O fanatismo tecnológico acaba com a vida de pessoas que necessitam de afeto, carinho, calor humano. Caminhamos para uma desumanização cada vez maior. O ser humano cercado de botões e automatismos perde o sentido profundo de ser gente; isso tem sabor de morte.

Outro fanatismo, não menos pior, é o fanatismo político. As comunidades marcadamente cristãs são levadas a viver, não só durante o pleito eleitoral, mas depois e por muito tempo, as chagas da divisão, do ódio, da inimizade.

A luta por partidos, a defesa ferrenha de candidatos, por puro fanatismo, como se fosse a única verdade, o único candidato verdadeiro e justo na face da terra, cria e continua criando verdadeiro clima de guerra. E tudo isso é de atualidade extrema!

Pessoas amigas, parentes e vizinhos já não se conhecem mais depois das eleições. Essa é a consequência mais forte e lamentável que fica na sociedade e na Igreja. Por mais cristão que seja, por mais abertura que se tenha, por mais liberdade que se promova, sempre fica a marca diabólica do fanatismo político sem razão e muito menos coração.
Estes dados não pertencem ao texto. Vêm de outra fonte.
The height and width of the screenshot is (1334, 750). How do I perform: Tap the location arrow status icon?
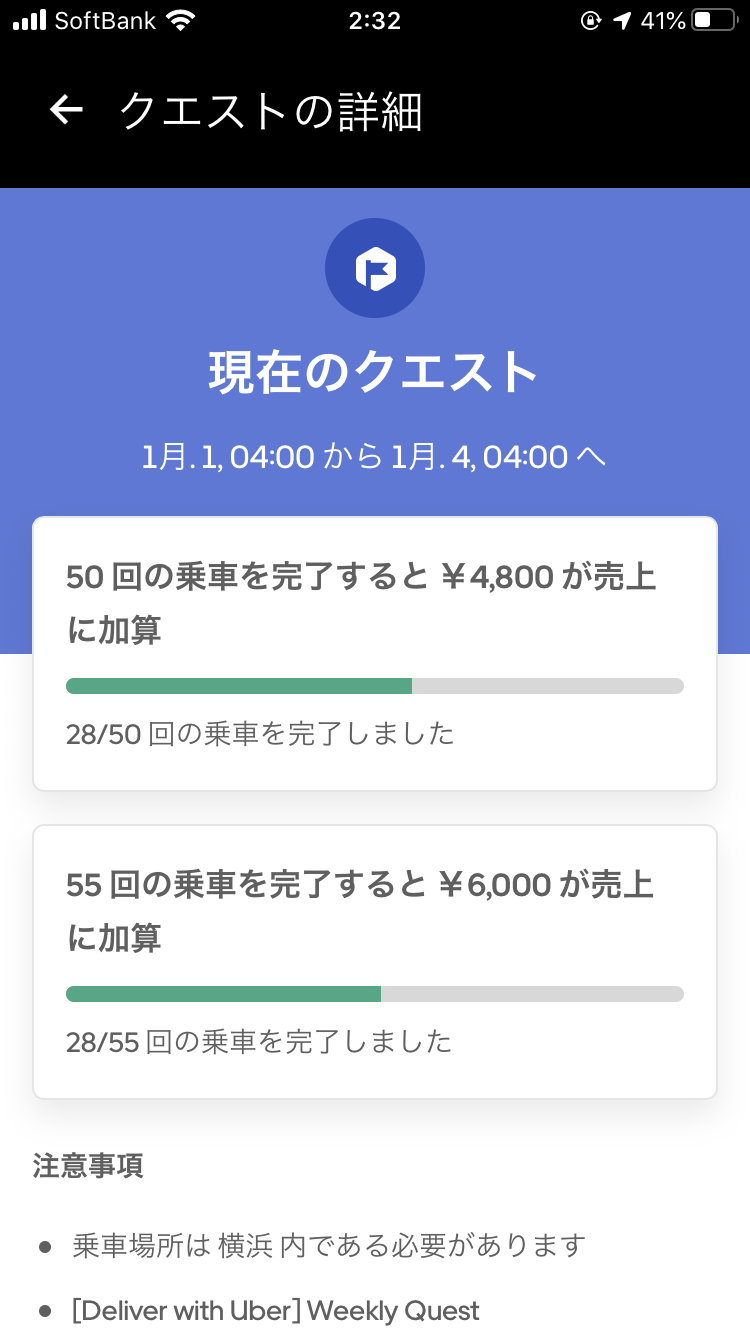tap(622, 21)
Na história da humanidade assistimos verdadeiras guerras promovidas pelo fanatismo religioso. E nos nossos dias somos expectadores do fanatismo muçulmanos.

Como entender hoje que, em nome de Deus, se deve matar ou morrer?

Diante deste quadro que poderia continuar a ladainha dos fanatismos, quero aqui recordar que fomos criados homens e mulheres à imagem e semelhança de Deus, para sermos livres, a fim de viver a vida na sua dimensão mais humana possível.

Por isso o resgate cada vez mais urgente do valor da pessoa, do humanismo cristão, que tem sua raiz no amor humano, no afeto, no carinho, no sentir o outro como gente, fará com que, na força do amor gratuito e generoso, que vem daquele que é o Amor, se viva a verdadeira vida.

Assim teremos um mundo onde a cultura da vida triunfará sobre a cultura da morte. Sem fanatismos, com a mente e o coração abertos, podemos começar a amar de verdade.